Friday, 4 February 2011

Anarcho-blogging roundup #7

I'm currently in Manchester, attending the PCS Young Members Forum. If anything interesting happens whilst I'm here, I may blog about that over the weekend. But either way, in order to fill the gap and point to some other blogs covering things I haven't had chance to, it's time for another gaze across the left-libertarian blogosphere.

To start with my fellow Liverpudlians, Adam Ford explains the concept behind the abolition of work. He also provides a timeline of Blair's lies on Iraq, and a class-conscious review of The King's Speech. Julia from 10mh hosts a guest post on the Jo Yeates murder by Nick Bryan, and points us to The Two, The Five - "expertly coalescing all those random thoughts you have on the commute to work into one glorious paean to why you should get the hell out of there." And Liverpool SolFed tell us that Labour are the enemy too!

Just for fun, Ian Bone challenges anarchists to get the headline "ANARCHISTS ARE HIRING CAMELS TO USE AGAINST POLICE ON MARCH 26TH" into the press.

On a sadder note, I was only one of many to mark the passing of Mark "Mozaz" Wallis. As his funeral was yesterday, I think it appropriate to point people to a full list of blog tributes by Incurable Hippie here.There is also a website dedicated to his memory and his life's work here.
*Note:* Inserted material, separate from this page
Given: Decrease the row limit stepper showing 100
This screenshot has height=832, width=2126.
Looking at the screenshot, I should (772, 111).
Over at Anarchist Writers, there is a full dissection of David Cameron's claim that cold weather is responsible for the fall in growth. The Alliance of the Libertarian Left reproduces Mikhail Bakunin's Power Corrupts the Best. Ann Arky tells us the rebellious history of Glasgow, and offers an extract of L. Susan Brown's Does Work Really Work for discussion. She also urges that we support the occupation of Glasgow University.
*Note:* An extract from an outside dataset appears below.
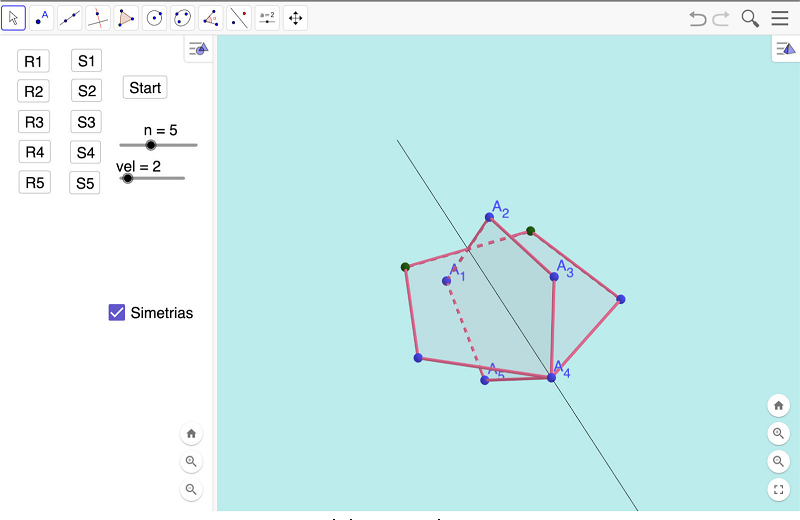Click point A2 on the polygon
The height and width of the screenshot is (520, 800).
point(489,217)
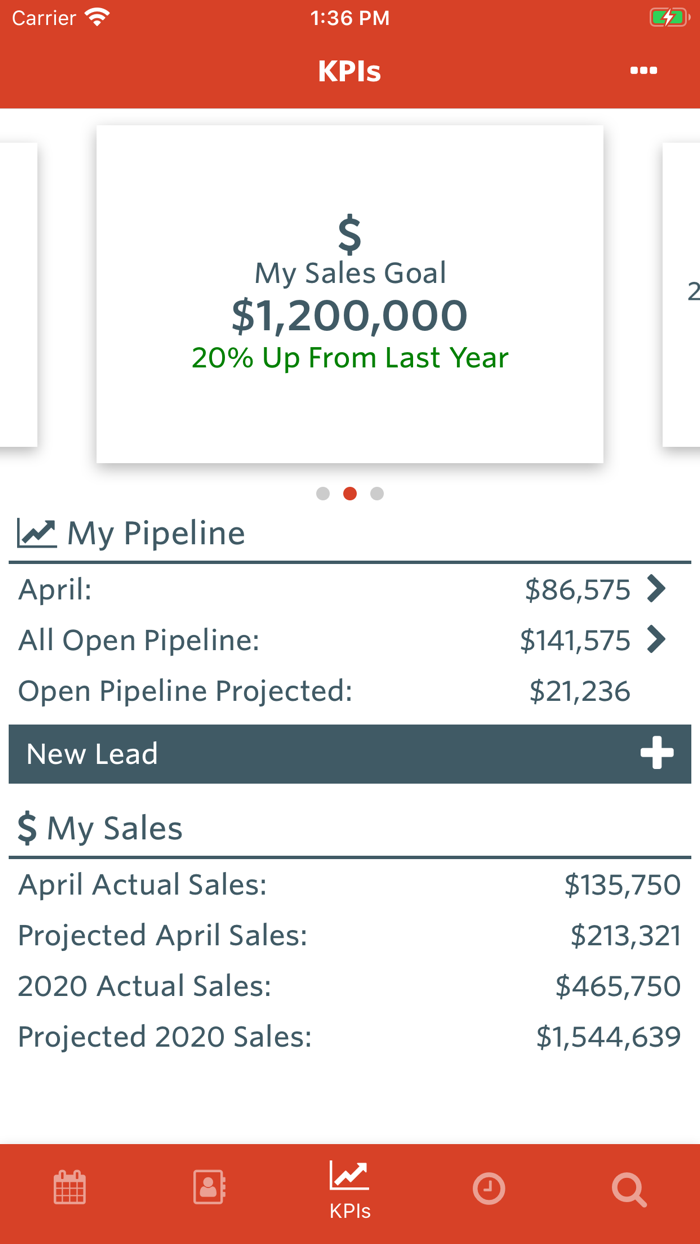Select the Contacts icon in bottom bar

tap(209, 1189)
If you're in a cinematic mood, the national SolFed site points your attention towards both Blacklisted and The Big Flame as excellent pieces documenting various aspects of the class struggle, too often untold.

Looking at the Middle East, Anarkismo interviews a Syrian anarchist. Joel Beinin analyses Egypt's situation in-depth. Paul Stott asks whether it is time for pessimissm in Egypt as well as plugging the latest edition of Shift magazine, which includes both his own and my articles on radical Islam and the Left.

Of the articles from that edition thus far reproduced online, I would also recommend From the Defence of the Present to the Control of the Future, which argues for a more radical vision beyond the anti-cuts platform. 

Finally, The Commune looks at what comes next for the fledgling Network X whilst LibCom gives us the reasons why we should start a solidarity network. All of which should, hopefully, provide much practical food for thought as well as something to pass the time. After all, an ounce of practice is worth a ton of theory.